• _Task to complete_
Extract all lines that hold "repository" from the records below.

--- Dataset content Enclosed Below ---

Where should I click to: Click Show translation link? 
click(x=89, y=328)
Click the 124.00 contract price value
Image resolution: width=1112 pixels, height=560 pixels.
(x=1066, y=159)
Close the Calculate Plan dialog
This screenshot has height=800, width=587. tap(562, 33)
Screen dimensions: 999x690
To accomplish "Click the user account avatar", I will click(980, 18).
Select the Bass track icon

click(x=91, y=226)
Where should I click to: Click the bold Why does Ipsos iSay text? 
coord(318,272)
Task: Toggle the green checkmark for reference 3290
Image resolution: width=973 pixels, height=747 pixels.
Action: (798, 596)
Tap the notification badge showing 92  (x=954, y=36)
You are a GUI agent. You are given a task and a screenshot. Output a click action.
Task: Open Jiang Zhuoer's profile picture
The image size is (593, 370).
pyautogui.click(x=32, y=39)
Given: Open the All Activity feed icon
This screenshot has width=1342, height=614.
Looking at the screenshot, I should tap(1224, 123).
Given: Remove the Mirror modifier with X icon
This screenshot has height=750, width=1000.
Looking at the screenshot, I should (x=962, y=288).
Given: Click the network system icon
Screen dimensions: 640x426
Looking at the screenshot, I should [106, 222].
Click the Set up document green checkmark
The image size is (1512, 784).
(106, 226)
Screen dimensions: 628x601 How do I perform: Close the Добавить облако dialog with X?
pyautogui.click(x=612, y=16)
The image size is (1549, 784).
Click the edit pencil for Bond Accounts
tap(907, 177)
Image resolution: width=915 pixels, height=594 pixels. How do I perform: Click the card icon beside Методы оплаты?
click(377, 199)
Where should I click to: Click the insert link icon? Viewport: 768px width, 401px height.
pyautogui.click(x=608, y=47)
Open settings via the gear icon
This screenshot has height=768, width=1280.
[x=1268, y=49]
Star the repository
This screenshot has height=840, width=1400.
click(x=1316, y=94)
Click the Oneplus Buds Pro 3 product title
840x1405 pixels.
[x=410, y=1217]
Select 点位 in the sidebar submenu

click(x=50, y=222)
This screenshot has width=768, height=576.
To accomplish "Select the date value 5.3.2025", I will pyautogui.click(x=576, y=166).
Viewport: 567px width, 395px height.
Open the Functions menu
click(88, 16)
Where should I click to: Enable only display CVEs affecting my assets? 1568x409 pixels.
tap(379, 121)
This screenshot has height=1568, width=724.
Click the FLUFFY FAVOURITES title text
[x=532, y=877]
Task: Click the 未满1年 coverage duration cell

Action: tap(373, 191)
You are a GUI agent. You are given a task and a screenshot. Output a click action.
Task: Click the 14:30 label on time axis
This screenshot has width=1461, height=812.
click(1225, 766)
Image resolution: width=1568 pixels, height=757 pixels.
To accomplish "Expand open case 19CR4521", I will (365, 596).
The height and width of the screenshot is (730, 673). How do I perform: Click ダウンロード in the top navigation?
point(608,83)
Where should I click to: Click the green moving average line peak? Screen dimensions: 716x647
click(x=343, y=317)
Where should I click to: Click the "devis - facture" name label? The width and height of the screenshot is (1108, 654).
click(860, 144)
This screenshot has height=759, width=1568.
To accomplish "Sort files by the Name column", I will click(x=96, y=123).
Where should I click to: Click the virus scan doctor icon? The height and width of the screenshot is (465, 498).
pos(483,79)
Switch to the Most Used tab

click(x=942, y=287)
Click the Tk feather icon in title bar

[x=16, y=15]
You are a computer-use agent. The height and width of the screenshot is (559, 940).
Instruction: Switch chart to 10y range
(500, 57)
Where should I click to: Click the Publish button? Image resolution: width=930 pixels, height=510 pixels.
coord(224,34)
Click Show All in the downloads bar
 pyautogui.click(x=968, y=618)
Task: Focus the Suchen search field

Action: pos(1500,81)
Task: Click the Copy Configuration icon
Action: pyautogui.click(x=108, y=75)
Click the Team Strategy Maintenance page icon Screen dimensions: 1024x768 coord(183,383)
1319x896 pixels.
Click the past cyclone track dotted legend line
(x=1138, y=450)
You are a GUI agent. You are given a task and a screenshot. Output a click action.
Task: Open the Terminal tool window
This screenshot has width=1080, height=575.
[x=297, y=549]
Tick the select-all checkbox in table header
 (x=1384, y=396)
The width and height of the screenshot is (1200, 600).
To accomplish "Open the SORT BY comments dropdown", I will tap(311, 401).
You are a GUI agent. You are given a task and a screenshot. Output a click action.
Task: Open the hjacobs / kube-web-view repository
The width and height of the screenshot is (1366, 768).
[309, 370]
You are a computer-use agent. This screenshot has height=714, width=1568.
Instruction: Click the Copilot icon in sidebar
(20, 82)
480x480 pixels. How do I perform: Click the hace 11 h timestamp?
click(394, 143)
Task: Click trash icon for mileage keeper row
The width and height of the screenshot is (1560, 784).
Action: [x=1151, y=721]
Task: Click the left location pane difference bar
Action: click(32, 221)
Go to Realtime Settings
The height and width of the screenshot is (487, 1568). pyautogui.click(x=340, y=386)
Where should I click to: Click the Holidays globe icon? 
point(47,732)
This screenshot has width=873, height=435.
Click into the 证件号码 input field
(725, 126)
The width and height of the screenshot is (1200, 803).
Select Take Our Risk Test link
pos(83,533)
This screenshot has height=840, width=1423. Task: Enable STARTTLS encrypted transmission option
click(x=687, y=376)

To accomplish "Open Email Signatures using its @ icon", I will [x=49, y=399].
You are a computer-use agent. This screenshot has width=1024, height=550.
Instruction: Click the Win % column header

--- End of Enclosed Dataset content ---

• _Your response_
Star the repository
Task: Open the hjacobs / kube-web-view repository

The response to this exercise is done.